Size: ~10" — robin-sized, but all legs and neck.
Listen for
- Call: a loud, piercing "kill-DEER! kill-DEER!" — the name says it, and you can hear it from a block away.
- Flight call: a high rolling trill that carries enormously.
Where in Memphis
Open ground with gravel, grass, or dirt. You'll find them at:
- Shelby Farms fields
- Ensley Bottoms flats
- Parking lots, sports fields, schoolyards, new subdivision lots
- Anywhere there's bare ground + some moisture
Technically a shorebird — but they nest on gravel and lawns, not beaches.
Behavior
- Ground-nesting. Eggs laid right in gravel or pebbles — nearly invisible with their speckled pattern.
- "Broken wing" act. If a predator (or human) nears the nest, parents drag a wing on the ground, faking injury to lure the threat away. The single most famous distraction-display in American birds.
- Active day and night — among few shorebirds that call and forage after dark.
Story
The broken-wing fake
Every Southern kid eventually encounters this: you walk toward a Killdeer nest and both parents start staggering, dragging a wing, crying pitifully. You follow, convinced you're saving an injured bird — and after 50 feet they suddenly "recover" and fly off calling, job done.

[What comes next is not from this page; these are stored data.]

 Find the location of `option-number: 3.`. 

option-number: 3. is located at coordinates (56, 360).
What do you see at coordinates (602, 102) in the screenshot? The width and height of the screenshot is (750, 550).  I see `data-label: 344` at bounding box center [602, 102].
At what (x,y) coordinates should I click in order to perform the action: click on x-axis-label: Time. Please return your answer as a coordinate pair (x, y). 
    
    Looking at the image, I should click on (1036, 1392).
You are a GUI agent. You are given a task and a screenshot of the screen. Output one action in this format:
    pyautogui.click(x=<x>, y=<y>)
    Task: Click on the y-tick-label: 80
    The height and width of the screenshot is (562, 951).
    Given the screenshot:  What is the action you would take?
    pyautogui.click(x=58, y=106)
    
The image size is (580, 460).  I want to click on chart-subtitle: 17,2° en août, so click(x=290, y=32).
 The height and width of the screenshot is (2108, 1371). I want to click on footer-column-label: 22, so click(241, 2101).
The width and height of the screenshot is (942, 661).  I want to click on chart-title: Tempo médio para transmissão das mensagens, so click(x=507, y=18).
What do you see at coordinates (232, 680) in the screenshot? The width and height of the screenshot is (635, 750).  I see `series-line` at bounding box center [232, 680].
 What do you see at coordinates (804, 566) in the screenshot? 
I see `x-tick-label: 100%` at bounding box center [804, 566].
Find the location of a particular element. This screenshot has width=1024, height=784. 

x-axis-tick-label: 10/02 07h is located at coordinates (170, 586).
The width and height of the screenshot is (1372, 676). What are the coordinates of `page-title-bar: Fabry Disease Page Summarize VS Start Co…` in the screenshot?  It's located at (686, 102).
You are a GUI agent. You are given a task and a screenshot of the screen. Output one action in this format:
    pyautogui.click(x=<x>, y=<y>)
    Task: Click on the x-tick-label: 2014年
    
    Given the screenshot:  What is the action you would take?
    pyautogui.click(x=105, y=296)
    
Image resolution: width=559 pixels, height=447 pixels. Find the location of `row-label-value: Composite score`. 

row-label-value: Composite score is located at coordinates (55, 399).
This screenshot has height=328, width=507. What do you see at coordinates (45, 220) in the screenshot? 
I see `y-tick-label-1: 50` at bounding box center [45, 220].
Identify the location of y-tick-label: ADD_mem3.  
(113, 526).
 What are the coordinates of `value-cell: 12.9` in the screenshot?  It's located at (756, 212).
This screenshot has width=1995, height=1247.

It's one of the clearest examples of deceptive behavior in North American wildlife.
The parking-lot nester
Killdeer frequently nest in gravel parking lots and roofs — if you see a Killdeer sitting on flat gravel in May, there are eggs underneath. Memphis malls, FedEx hub lots, and industrial roofs host dozens of pairs each summer.
Construction crews sometimes stop work for a Killdeer nest because Migratory Bird Treaty Act protections prohibit destroying active nests.
Fun facts
- The name "killdeer" is purely onomatopoeic — the bird named itself.
- They bathe in shallow puddles, unlike most shorebirds that avoid fresh water.
- A Killdeer can run at 6 mph — they're faster than they look.
- Oldest known wild Killdeer: 10+ years.